思いのほか反響があり、もう少し詳しく聞きたいと言う。
この話は身体の中のネットワーク論になってしまう。
いくつかはブログの中に書いてあるが少しまとめてみたい。

「坐骨神経痛と胆嚢炎」
ブログの中に「坐骨神経痛の治療の目安は8回」と書いてある。これを読んだ患者さんが、「私のは長患いですから多少の回数はともかく、是非よろしくお願いします。」と言う。
1回目治療してみると効果がわからないと言う。
少し治療法を変え2回目の後も効いた感じがしないという。
また治療法を変え3回目の後、変化がないという。
4回目におみえになった時に、「今日で半分ですね。私は少し長患いですから8回にはこだわりません。15回ぐらいでもいいですよ。」と少しおまけしてもらった。
その後あまりに変化がないので、これは単純な坐骨神経痛ではなく、別の所からの何か影響があろのだろうと推測して丁寧に腹部を調べたら、胆嚢の場所に異常を見つけた。
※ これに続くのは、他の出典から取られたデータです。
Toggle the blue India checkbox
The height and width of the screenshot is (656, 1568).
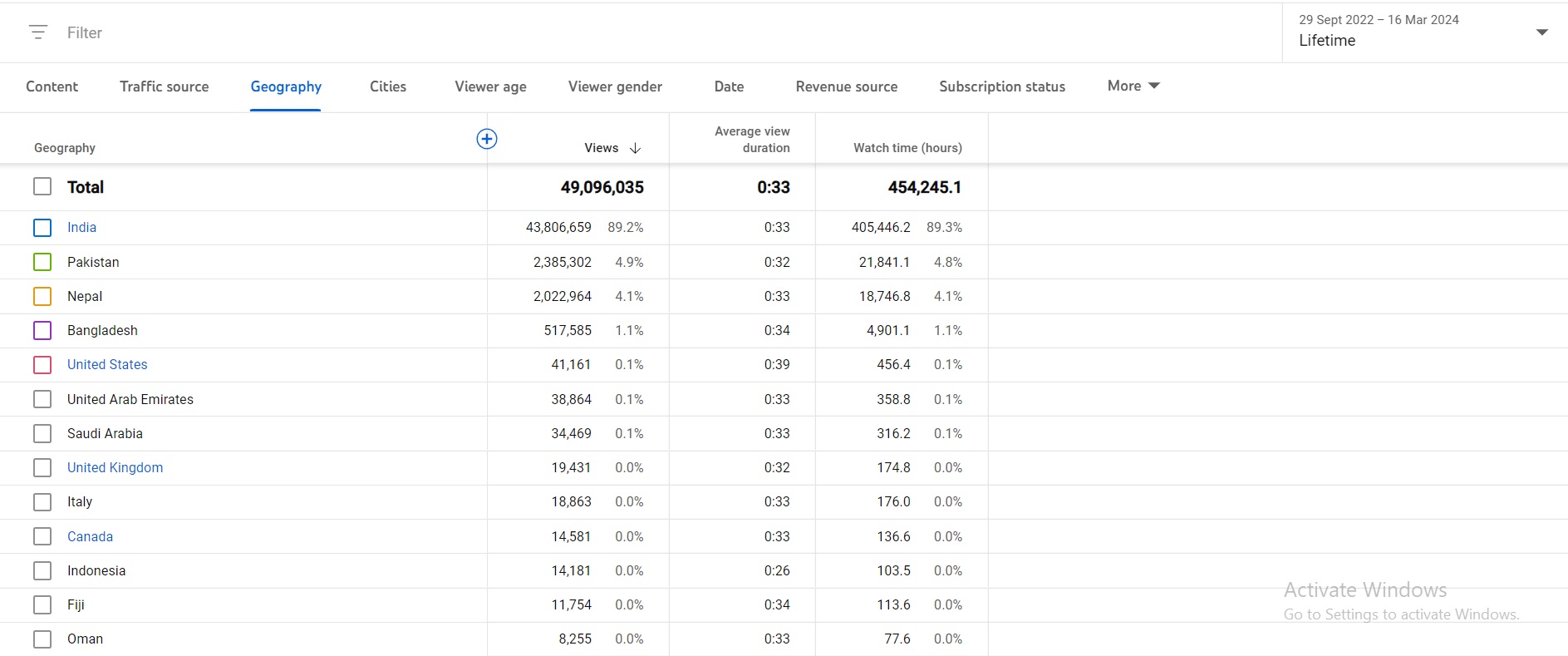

こうなると病院で診てもらわないといけない。「坐骨神経痛なら8回ですが、別の病気がらみはそうはいきません。」と説明をした。お腹のちょっとした異変が坐骨神経痛に出る事はよくある。

「肩の痛みと辛いものの食べ過ぎ」
肩は右肩なのだが、レントゲンを撮っても異常はないし、ジムに行っても肩が楽にならないという。身体全体を診たら右の背中(腰の少し上)が異常に硬い。これは胆嚢の反応である。「脂っこいものか辛いもの、不規則な生活やドカ食いなど、胆嚢に負担をかける事を何かやっていますね?」と言ったら、「仕事が最近過酷で休みの日にはタイ料理にはまってい。毎週辛さのレベルが上がってしまっている。」「この右肩は胆嚢の影響です。」「え、肩と胆嚢どういう関係?」「辛い右肩とこの背中の胆嚢の反応は1枚の筋肉(広背筋)の反応です。胆嚢に負担がかかり広背筋が硬く短くなり、肩関節に負担をかけている。だから辛いものをまず半分にすれば肩は楽になります。」「え、辛いものと肩の痛みが関係しているの?気がつかなかった。」その後1週間して、「あなたの言ったとおり辛いものを減らしたら本当に肩が楽。関係しているのね。」

「咳と痔」
これは高齢の女性で時々咳が止まらない方が来る。話を聞いても呼吸器その他に原因らしきMRIのがない場合は全身をThe Bi-Digital O-Ring Testを使ってスキャンする。すると膀胱あたりで問題を見つける事がある。婦人科や膀胱炎なら言うはずだから、「痔を持っていますか?」と聞くと、「ええ、まあ。」と言う。「いつからですか?」と聞くと、「娘の出産から。」「娘さんは何歳ですか?」「50を超えたかしら・・・・。」「では50年痔の治療をしていないと言うことですか?」「そういうことになりますか。多少の問題はあっても何とかなるし・・・・・。」「医者には行かないのですか?」「人様に見せるところではありませんし・・・。」「・・・・。」奥ゆかしい日本女子の鑑かもしれないが、我々から見ると痔を治せば咳はよくなると思ってしまう。目でも鼻、耳、口、膀胱、子宮など外に対して穴が空いているところはとても感染を起こしやすく、要注意である。ちょっとした鼻炎が免疫を下げたり、膀胱炎をほったらかしにして腎臓を痛めたり、歯周病をそのままにして置いて肺や心臓を痛めたりはよく経験する。